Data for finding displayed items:
==============================

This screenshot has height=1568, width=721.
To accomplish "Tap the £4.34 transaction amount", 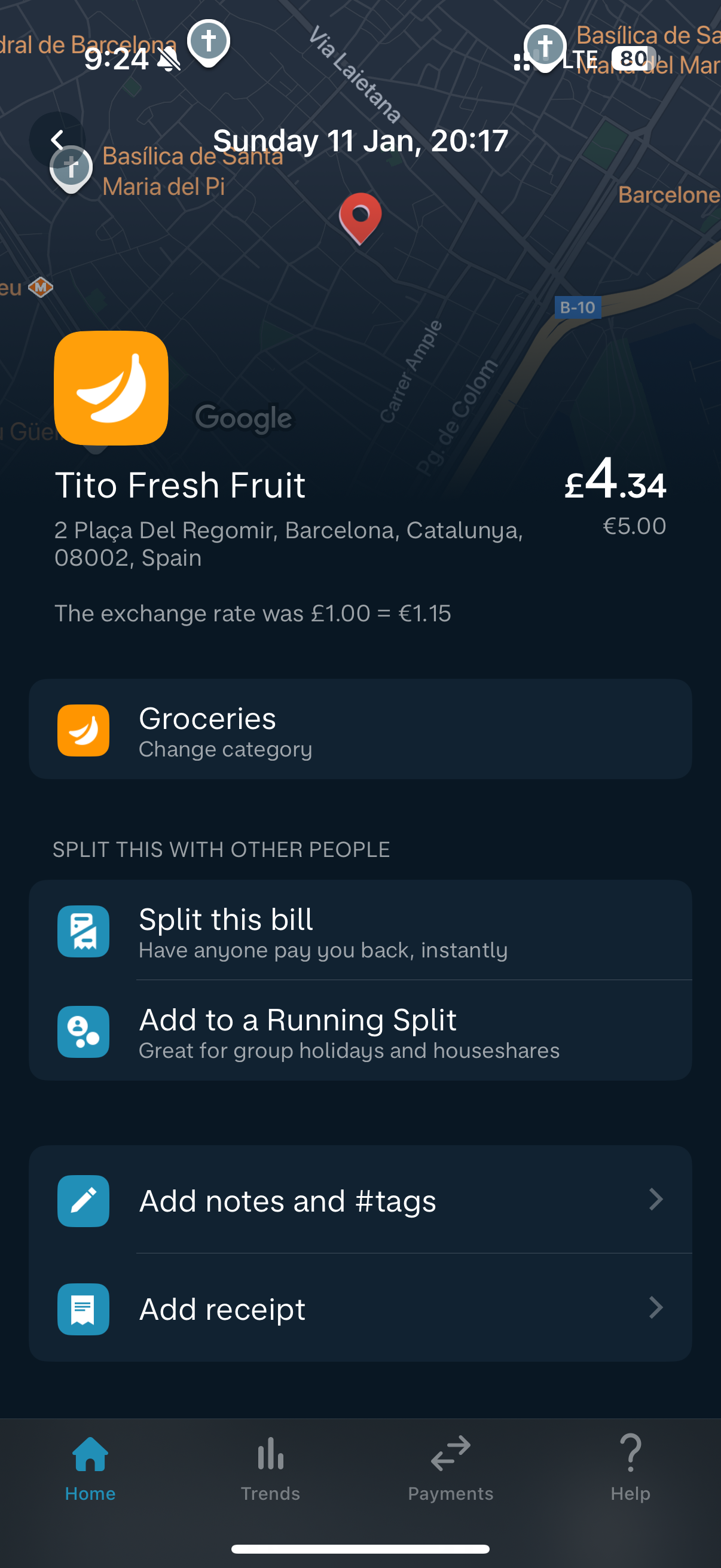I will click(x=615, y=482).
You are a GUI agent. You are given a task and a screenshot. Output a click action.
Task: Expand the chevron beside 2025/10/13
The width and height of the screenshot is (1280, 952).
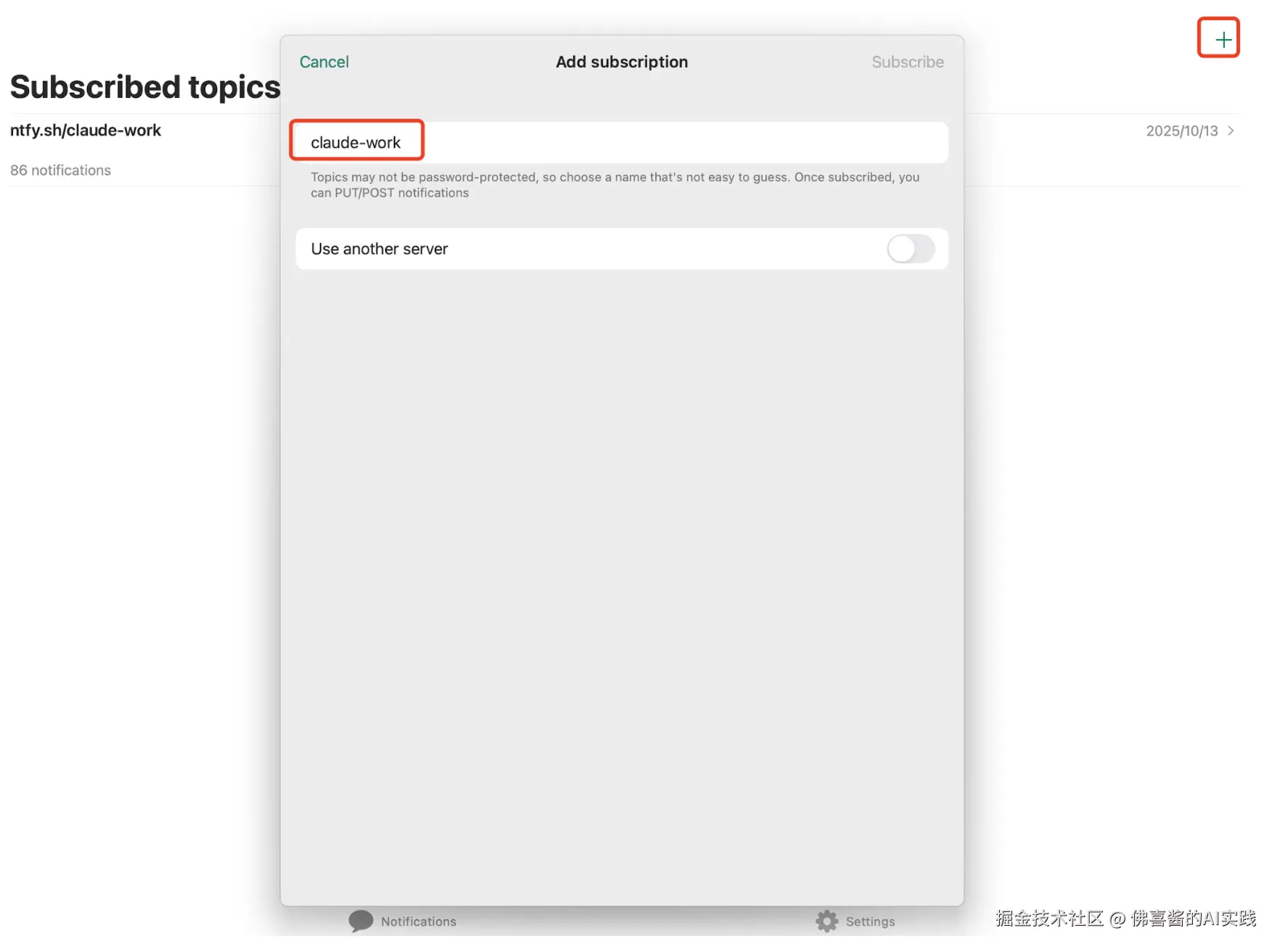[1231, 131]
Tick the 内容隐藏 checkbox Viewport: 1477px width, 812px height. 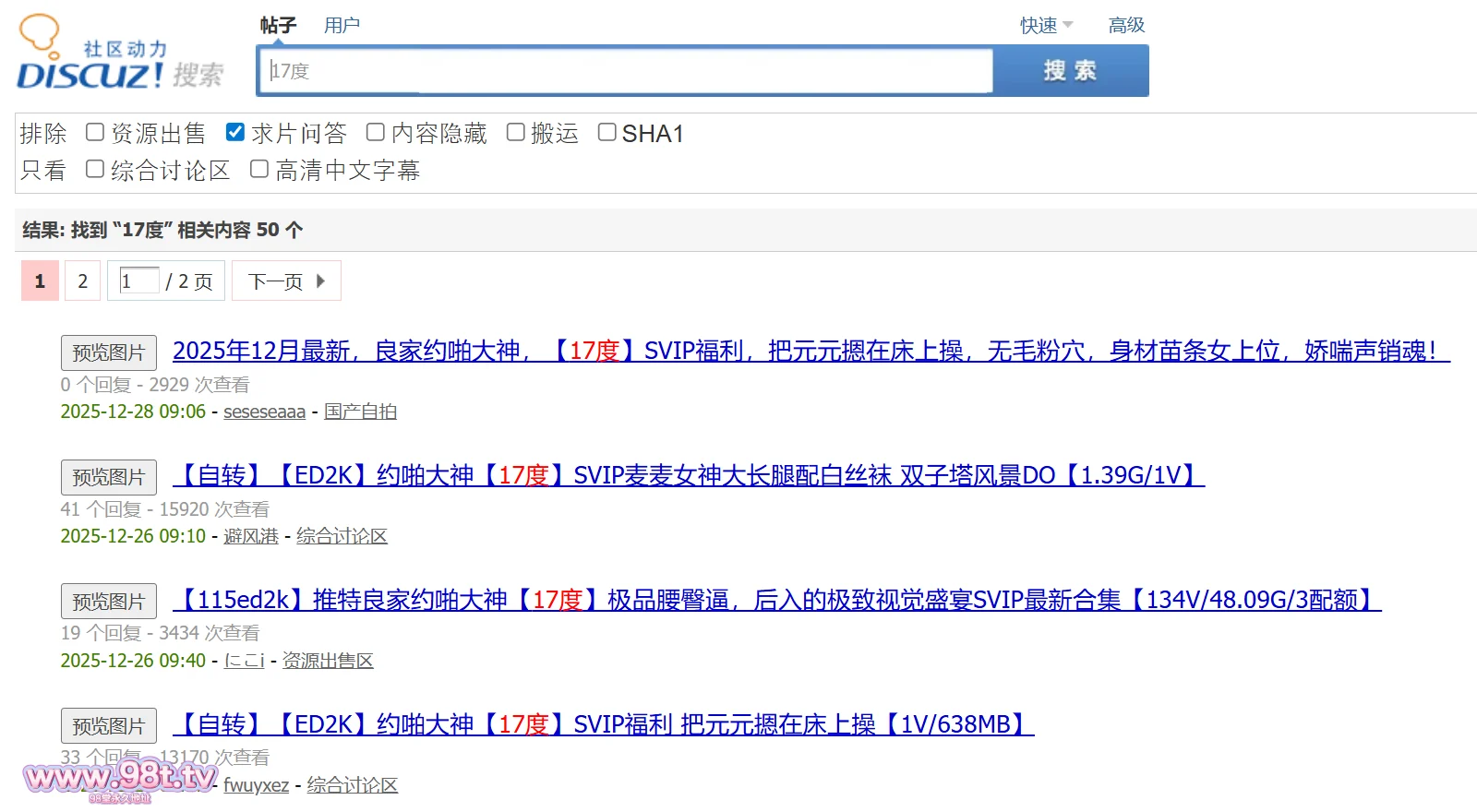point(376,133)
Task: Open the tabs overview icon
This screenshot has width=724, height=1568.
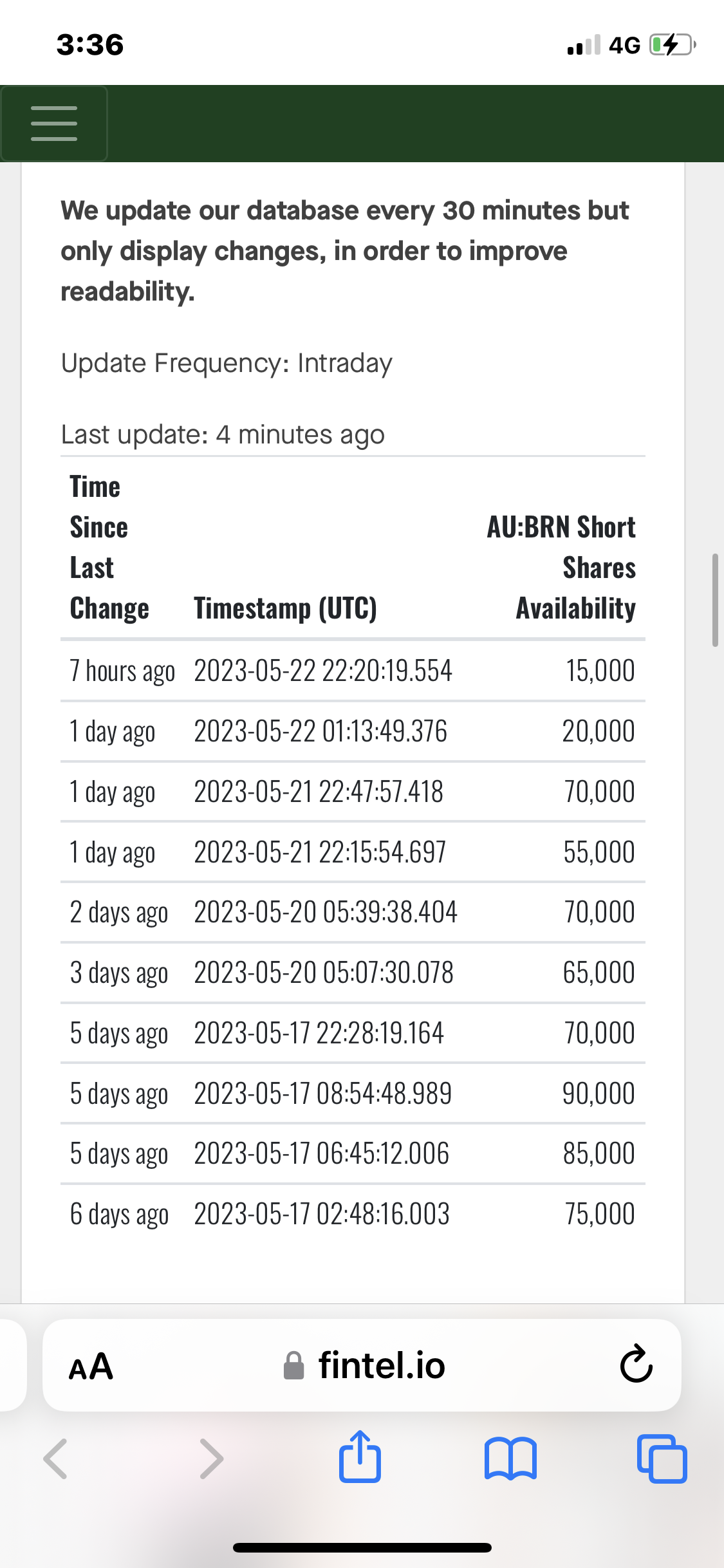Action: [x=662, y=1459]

==============================

GIVEN TASK:
Reproduce the data verbatim, starting at the line that contains "Task: Open the tabs overview icon" and stopping after the final line of the data. Omit the pictures from your copy.

REPLY TO THE EXERCISE:
Task: Open the tabs overview icon
This screenshot has width=724, height=1568.
Action: [x=662, y=1459]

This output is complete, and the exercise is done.